The famous domino effect that is much talked about in financial markets, is once more obvious in today’s trades. The Sensex is down over 600 points, The Nifty has lost around 200 points, the rupee is below 70 and GOI 10-year bonds yields have moved higher.
This fresh bout of selling began towards the end of last week with the US President, Donald Trump ratcheting up trade war tensions once again, with announcement of 10 per cent tariff on $300 billion of goods from China from September 1, in addition to 25 per cent tariff on $250 billion worth of imports.
This further impacted sentiment, that were already edgy due to the Fed’s hawkish policy statement. US stocks sold-off on Friday with the Nasdaq composite index and the S&P 500 recording their worst weekly loss in the year.

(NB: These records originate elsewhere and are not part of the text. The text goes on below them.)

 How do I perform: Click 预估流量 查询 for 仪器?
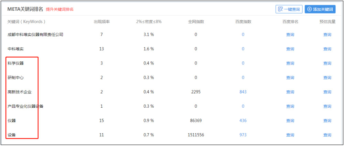click(327, 120)
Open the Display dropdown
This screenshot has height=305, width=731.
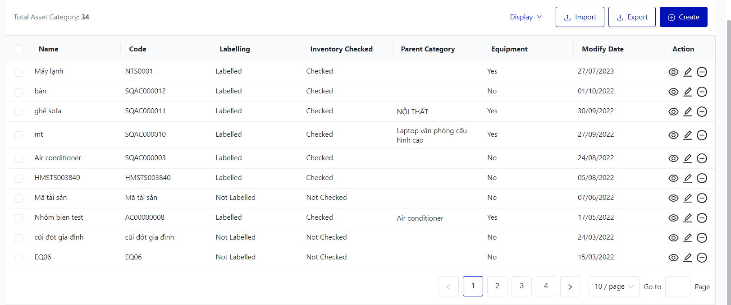[525, 17]
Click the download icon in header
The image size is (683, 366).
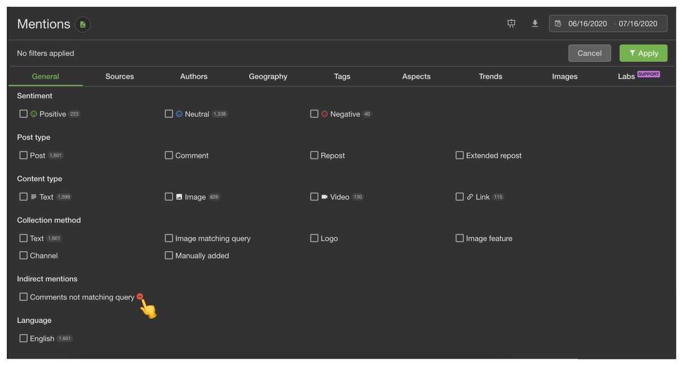click(x=535, y=23)
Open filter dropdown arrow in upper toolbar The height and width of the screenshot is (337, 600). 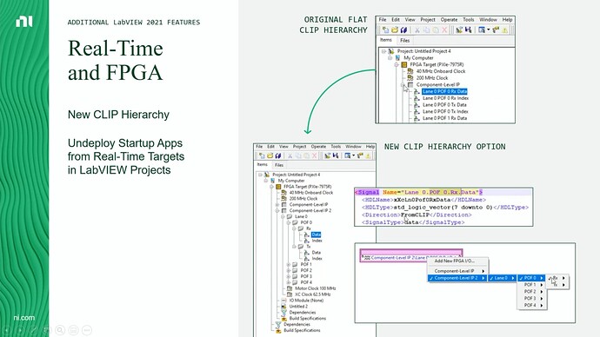tap(489, 30)
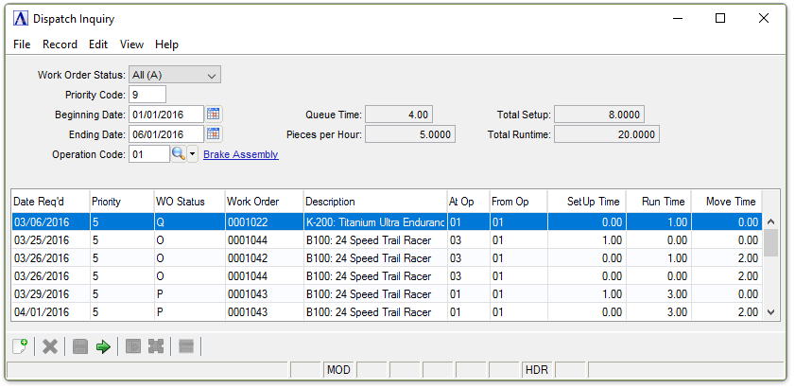Follow the Brake Assembly link
This screenshot has height=389, width=795.
(x=240, y=154)

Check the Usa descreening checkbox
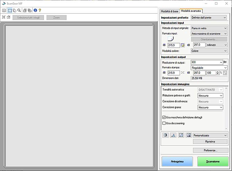164,123
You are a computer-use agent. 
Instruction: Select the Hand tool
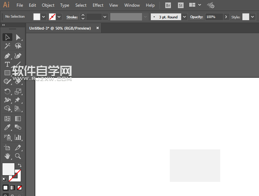(x=7, y=156)
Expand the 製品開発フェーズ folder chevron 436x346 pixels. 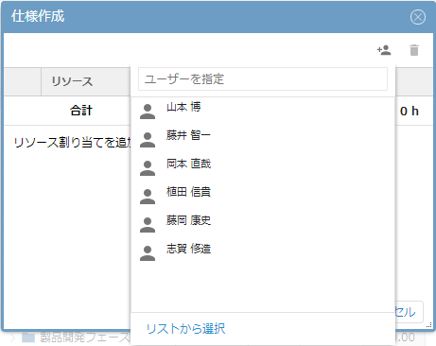(x=12, y=337)
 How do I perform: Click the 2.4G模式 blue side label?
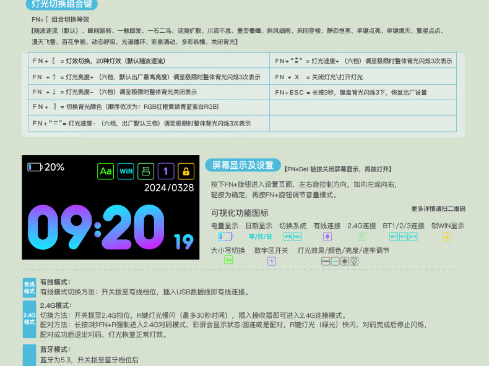(x=29, y=318)
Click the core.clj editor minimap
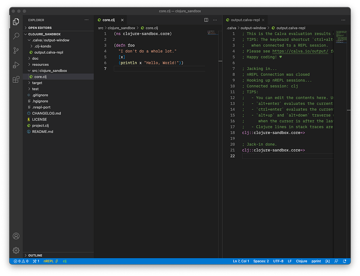 coord(212,33)
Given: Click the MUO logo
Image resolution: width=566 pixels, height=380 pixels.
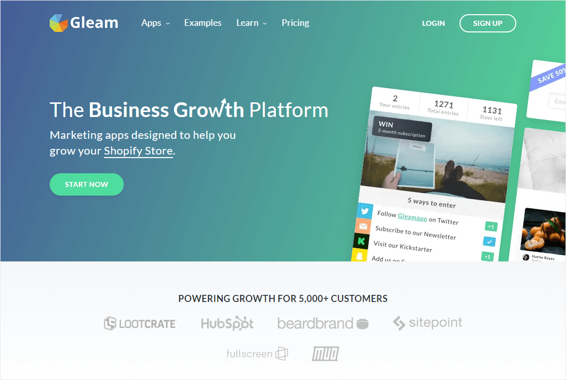Looking at the screenshot, I should [325, 354].
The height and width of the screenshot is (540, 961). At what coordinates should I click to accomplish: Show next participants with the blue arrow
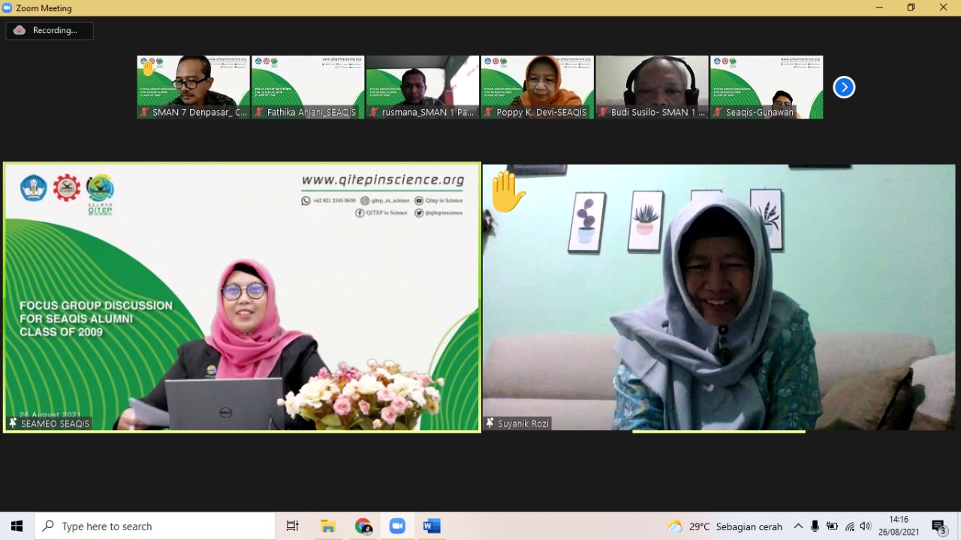(x=844, y=87)
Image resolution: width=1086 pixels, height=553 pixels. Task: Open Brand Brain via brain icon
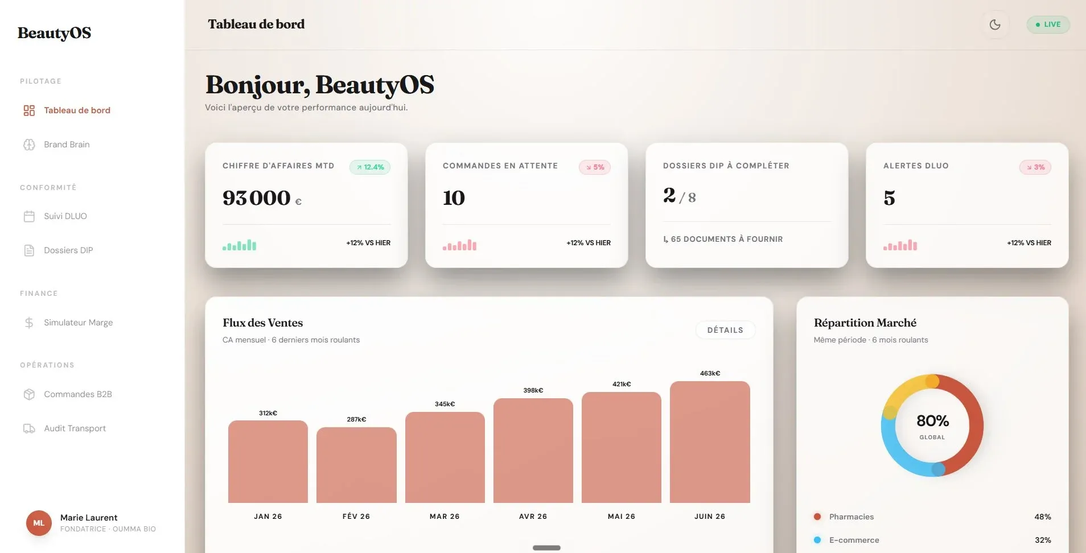(29, 145)
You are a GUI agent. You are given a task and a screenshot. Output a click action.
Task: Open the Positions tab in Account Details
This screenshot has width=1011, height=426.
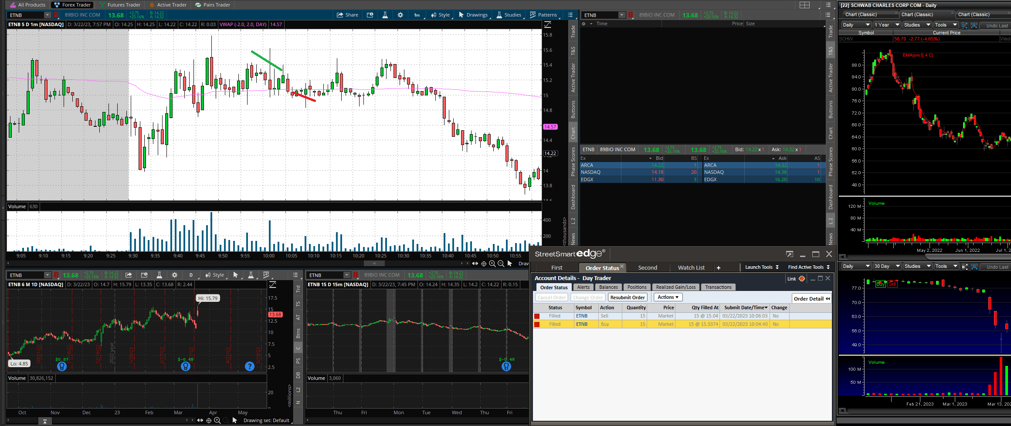click(637, 287)
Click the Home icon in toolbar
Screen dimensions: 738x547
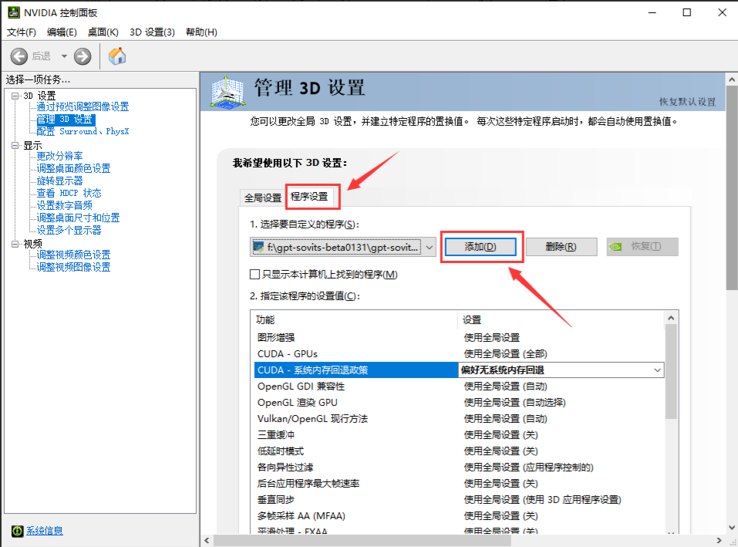point(117,56)
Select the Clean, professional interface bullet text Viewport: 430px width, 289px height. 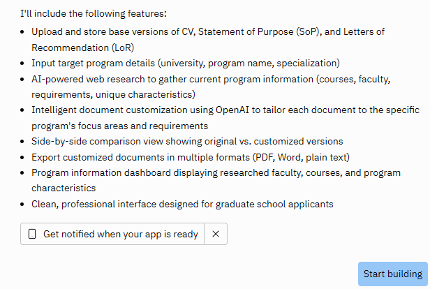(182, 205)
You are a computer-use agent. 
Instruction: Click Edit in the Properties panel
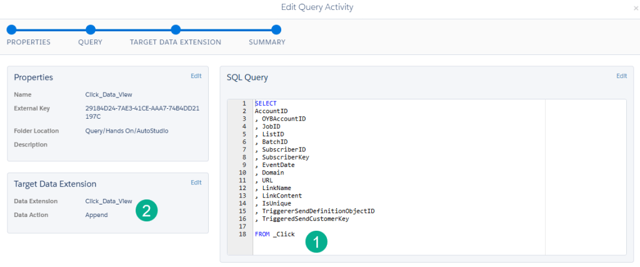[196, 76]
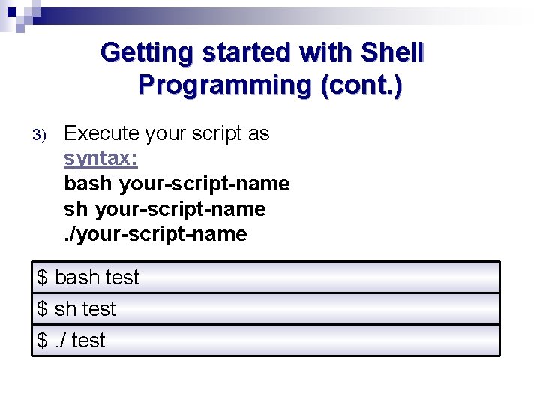Click the text Execute your script as
This screenshot has width=540, height=405.
pyautogui.click(x=167, y=134)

And there was utter mayhem in Asian markets on Monday morning with the Nikkei, Hang Seng and ASX trading more than 2 per cent lower. China’s Shanghai Composite was lower by a milder 0.81 per cent.
The turbulence has now hit currency market with the Chinese yuan moving to the lowest level in a decade, sliding below 7 against the dollar. It is obvious that China isn’t going to take US’ tariff threat lying down and intends to hit back through a weaker currency.
According to reports, the People’s Bank of China, set its reference rate for the currency at 6.9225, which is the lowest rate since December. The Chinese currency is allowed to fluctuate 2 per cent up or down from this band everyday. A weaker yuan is bad news for all countries that do trade with China as it affects their external accounts adversely.
The dollar index is trading off its highs recorded last week, at 97.9. But the US will now have to spend considerably in forex reserves to keep the dollar from strengthening, and hurting its economy further.
There is a run towards safe havens with the yen and US 10-year treasury bonds witnessing a jump in prices.
Riskier assets such as emerging market currencies have taken a hit with the rupee taking a sharp cut, falling below the 70 mark, to trade around 70.5 currently. There would be fear of money getting pulled out of Indian debt instruments if the trade war escalates and this is expected to further apply pressure on the rupee. India’s 10-year bond yield spiked to 6.4 per cent.
These increasing tensions are likely to make the RBI re-think on cutting rates aggressively in the upcoming monetary policy. India can not afford to let foreign portfolio outflows accelerate out of debt; which becomes imminent if the policy rates are cut too sharply.